━━ Material supplied ━━

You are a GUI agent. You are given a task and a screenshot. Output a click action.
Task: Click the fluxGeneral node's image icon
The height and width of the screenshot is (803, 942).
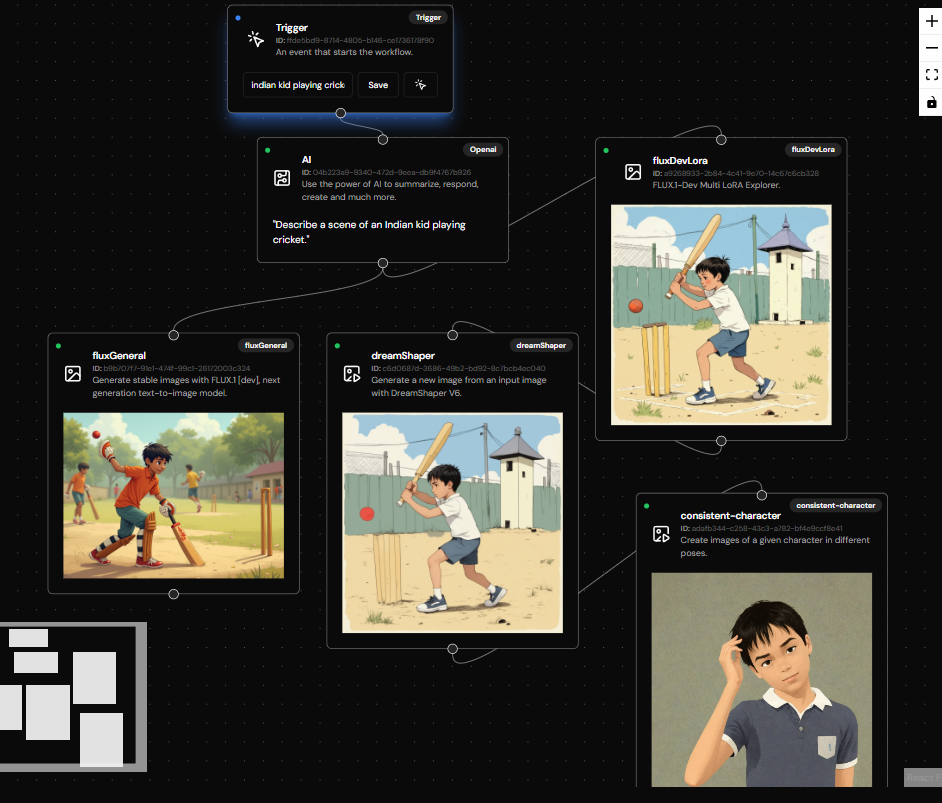click(72, 373)
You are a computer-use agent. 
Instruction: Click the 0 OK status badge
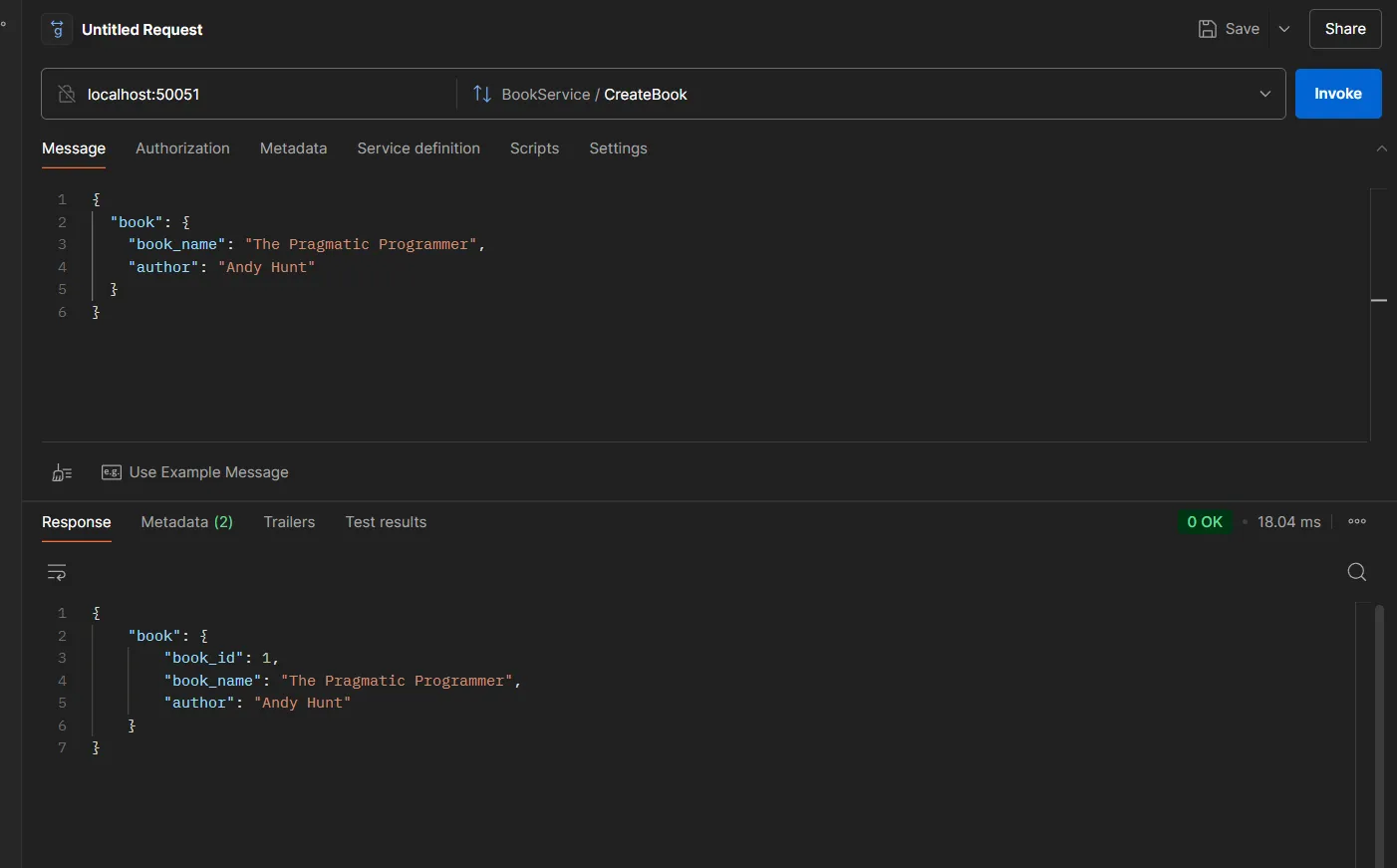tap(1205, 521)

━━━

- _Work required_:
Omit the pictures and write out the remaining data exactly.

- _Written response_:
You are a GUI agent. You are given a task and a screenshot. Output a click action.
Task: Click the fluxGeneral node's image icon
The height and width of the screenshot is (803, 942).
click(72, 373)
You are a computer-use agent. 
Instruction: Click the 0 OK status badge
tap(1205, 521)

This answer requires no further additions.